MADRID (EFE).— Las mejoras en la calidad de vida y la dieta, junto a los avances médicos, elevaron espectacularmente la esperanza de vida en los últimos dos siglos hasta casi duplicarla en el XX, pero en las últimas tres décadas el ritmo de incremento se ha ralentizado de una manera considerable.
Así lo advierte un estudio dirigido por la Universidad de Illinois Chicago (UIC) y publicado en la revista “Nature Aging”, que sugiere que los seres humanos se están acercando a un límite biológico de la vida.
Según el análisis, a pesar de los frecuentes avances en medicina y salud pública, la esperanza de vida al nacer en las poblaciones más longevas del mundo solo ha aumentado en promedio seis años y medio desde 1990, un ritmo muy por debajo de las expectativas de algunos científicos, que pronosticaron que la esperanza de vida se incrementaría a un ritmo acelerado en este siglo y la mayoría de los nacidos hoy vivirían más de 100 años.
Según S. Jay Olshansky, autor principal del estudio e integrante de la Escuela de Salud Pública de la UIC, los mayores incrementos de la longevidad ya se han producido gracias a la lucha contra las enfermedades.
Esto deja a los efectos nocivos del envejecimiento como principal freno para una mayor prolongación.
“Ahora debemos centrarnos en los esfuerzos para retrasar el envejecimiento y prolongar la esperanza de vida”, afirma Olshansky.
Parámetro de salud
La esperanza de vida es un parámetro relativamente nuevo que mide el número de años que una persona está sana, no solo viva.
El análisis, realizado con investigadores de las universidades de Hawai, Harvard y de California en Los Ángeles, es el más reciente capítulo de un debate de tres décadas sobre los posibles límites de la longevidad humana.
En 1990, Olshansky publicó un artículo en “Science” en el que sostenía que los seres humanos se acercaban a un techo de esperanza de vida en torno a los 85 años y que los avances más significativos ya se habían producido mientras que otros científicos opinaban que los avances en Medicina y salud pública acelerarían las tendencias del siglo XX hacia el siglo XXI.
El trabajo publicado en “Nature Aging” respalda la idea de que el aumento de la esperanza de vida seguirá ralentizándose a medida que se eleve el número de personas expuestas a los efectos perjudiciales e inmutables del envejecimiento.
El estudio analizó datos de los ocho países más longevos y de Hong Kong, así como de Estados Unidos, uno de los pocos países que ha experimentado un descenso de la esperanza de vida en el período analizado.
“Nuestro resultado contradice la creencia generalizada de que la dotación natural de longevidad de nuestra especie se encuentra en algún lugar del horizonte, por delante de nosotros, con una esperanza de vida superior a la actual”, dice Olshansky.
Según el investigador, aunque en el siglo XXI haya más personas que alcancen los 100 años o más, esos casos seguirán siendo atípicos y no subirán significativamente la esperanza promedio.
Pero el hallazgo no descarta que la Medicina y la ciencia puedan aportar más beneficios.

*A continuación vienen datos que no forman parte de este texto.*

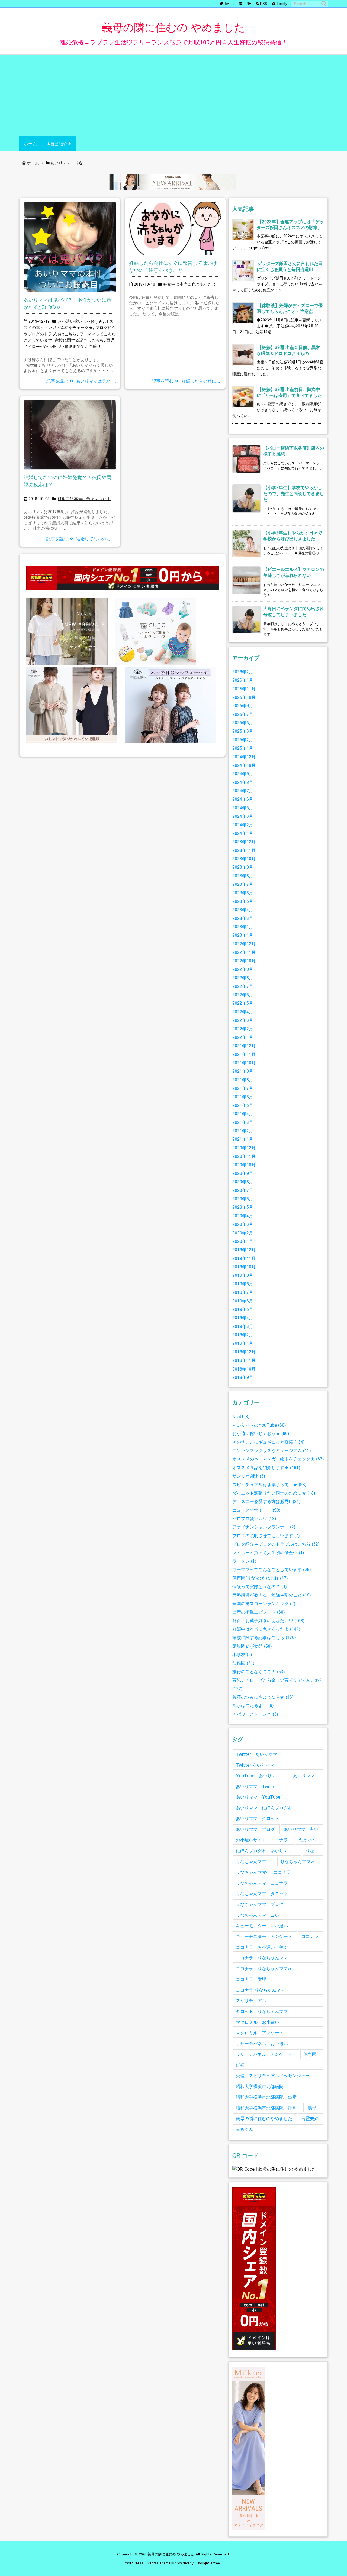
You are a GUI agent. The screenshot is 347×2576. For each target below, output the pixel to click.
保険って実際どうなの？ (259, 1586)
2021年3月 (242, 1122)
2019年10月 (244, 1266)
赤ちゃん (244, 2129)
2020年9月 (242, 1173)
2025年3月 (242, 731)
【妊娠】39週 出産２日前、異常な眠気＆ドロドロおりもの (288, 350)
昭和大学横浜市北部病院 (260, 2086)
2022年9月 (242, 969)
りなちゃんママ (251, 1861)
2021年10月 (244, 1062)
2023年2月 (242, 926)
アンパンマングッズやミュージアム (271, 1450)
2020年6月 (242, 1198)
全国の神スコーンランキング (263, 1603)
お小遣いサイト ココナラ (262, 1840)
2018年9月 (242, 1377)
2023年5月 (242, 901)
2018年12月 (244, 1352)
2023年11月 (244, 850)
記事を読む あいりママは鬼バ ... (81, 381)
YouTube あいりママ (258, 1775)
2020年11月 (244, 1156)
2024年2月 (242, 825)
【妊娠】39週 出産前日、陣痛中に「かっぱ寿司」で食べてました (289, 392)
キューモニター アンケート (264, 1936)
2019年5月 (242, 1309)
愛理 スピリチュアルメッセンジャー (273, 2075)
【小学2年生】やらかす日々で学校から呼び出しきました (292, 535)
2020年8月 (242, 1181)
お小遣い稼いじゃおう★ (80, 321)
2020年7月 (242, 1190)
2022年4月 (242, 1011)
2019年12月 (244, 1249)
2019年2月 (242, 1334)
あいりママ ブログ (255, 1829)
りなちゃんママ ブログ (260, 1904)
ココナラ (310, 1936)
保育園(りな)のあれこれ (260, 1578)
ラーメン (244, 1561)
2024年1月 (242, 833)
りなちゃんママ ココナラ (262, 1883)
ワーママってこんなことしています (271, 1569)
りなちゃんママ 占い (257, 1915)
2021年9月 (242, 1071)
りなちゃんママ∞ (297, 1861)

Los autores afirman que puede haber un potencial más inmediato en mejorar la calidad de vida a edades más avanzadas en lugar de alargar la vida, aunque para ello habría que invertir en gerociencia (la biología del envejecimiento).
“Hay mucho margen de mejora: reducir los factores de riesgo, trabajar para eliminar las disparidades y animar a la gente a adoptar estilos de vida más saludables, todo lo cual puede permitir a las personas vivir más tiempo y con más salud”, subraya Olshansky.
“Podemos traspasar este techo de cristal de la salud y la longevidad con la gerociencia y los esfuerzos por ralentizar los efectos del envejecimiento”.
Para Diego Ramiro, director del Instituto de Economía, Geografía y Demografía del CSIC, se trata de un estudio de buena calidad, cuyas conclusiones están respaldadas por datos de la Human Mortality Database, que se usan como referencia en muchos trabajos sobre mortalidad.
No obstante, para este experto hubiera sido deseable que el estudio ahondara más en las razones que frenan el crecimiento acelerado en la esperanza de vida, especialmente en las desigualdades educativas o socioeconómicas que pueden marcar que la esperanza de vida crezca a diferente ritmo en cada grupo de población.
De un vistazo
Otra perspectiva
Diego Ramiro, director del Instituto de Economía, Geografía y Demografía de España, hubiera deseado que el estudio ahondara en las razones que frenan el crecimiento acelerado en la esperanza de vida.
Parámetros
Considera que debió centrarse más en las desigualdades educativas y socioeconómicas.